Another alternative from statistics is bootstrapping, a method long used to estimate the sampling distribution of statistics, which are presumed not to follow a previously assumed distribution. Bootstrapping works by building a number (the more the better) of samples of size n (the original in-sample size) drawn with repetition. To draw with repetition means that the process could draw an example multiple times to use it as part of the bootstrapping resampling. Bootstrapping has the advantage of offering a simple and effective way to estimate the true error measure.
In fact, bootstrapped error measurements usually have much less variance than cross-validation ones. On the other hand, validation becomes more complicated due to the sampling with replacement, so your validation sample comes from the out-of-bootstrap examples. Moreover, using some training samples repeatedly can lead to a certain bias in the models built with bootstrapping.
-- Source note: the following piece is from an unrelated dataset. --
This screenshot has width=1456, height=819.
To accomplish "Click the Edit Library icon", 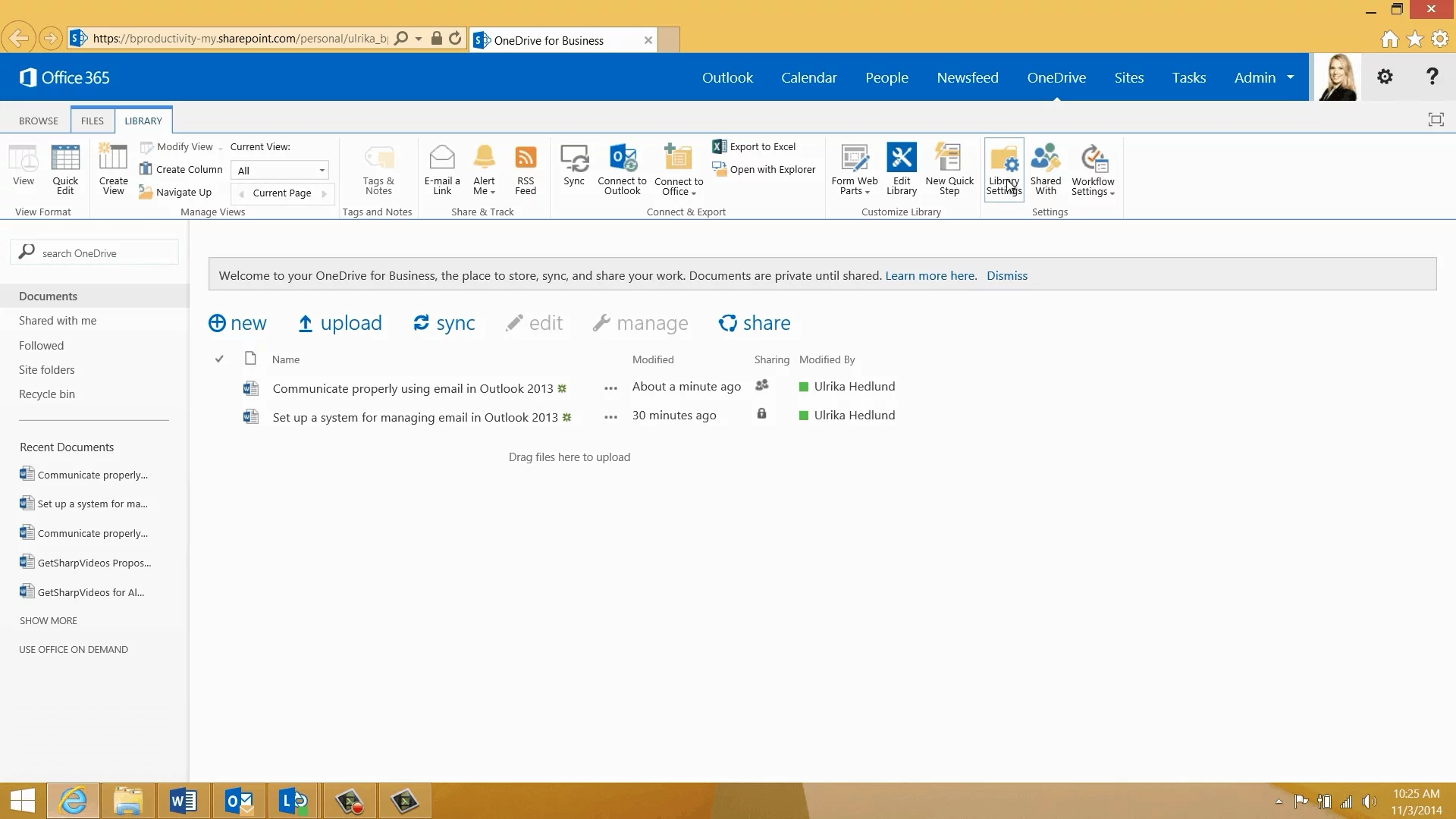I will click(x=902, y=168).
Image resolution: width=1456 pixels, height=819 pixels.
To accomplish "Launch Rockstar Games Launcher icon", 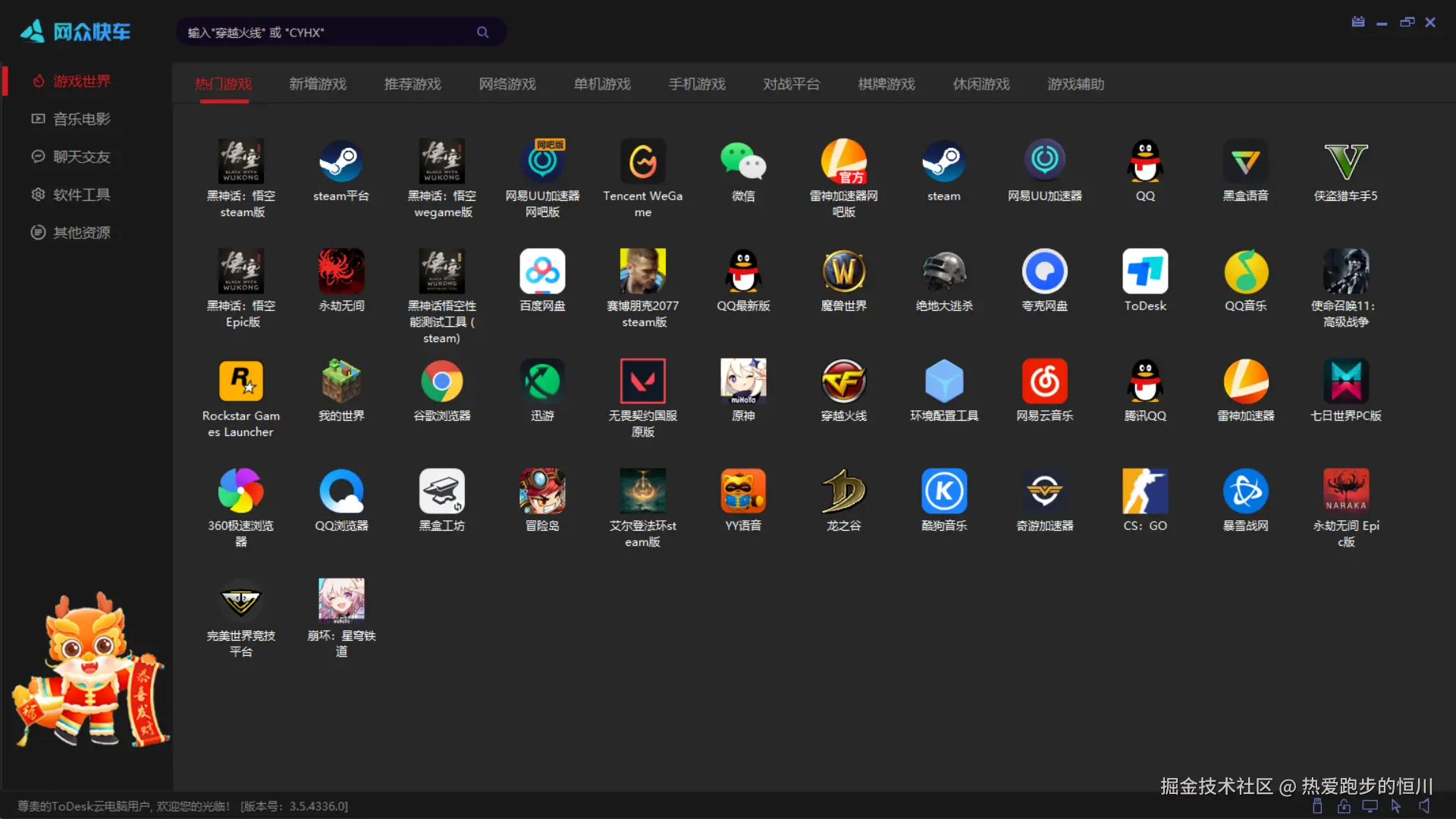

If you are using out-of-bootstrapping examples for your test, you’ll notice that the test sample can be of various sizes, depending on the number of unique examples in the in-sample, likely accounting for about a third of your original in-sample size. This simple Python code snippet demonstrates randomly simulating a certain number of bootstraps:
from random import randint
import numpy as np
n = 1000 # number of examples
# your original set of examples
examples = set(range(n))
results = list()
for j in range(10000):
# your bootstrapped sample
chosen = [randint(0,n) for k in range(n)]
# out-of-sample
results.append((1000-len(set(choosen)&examples))
/float(n))
print ("Out-of-bootstrap: %0.1f %%" %
(np.mean(results)*100))
Out-of-bootstrap: 36.8 %
Running the experiment may require some time, and your results may be different due to the random nature of the experiment. However, you should see an output of around 36.8 percent.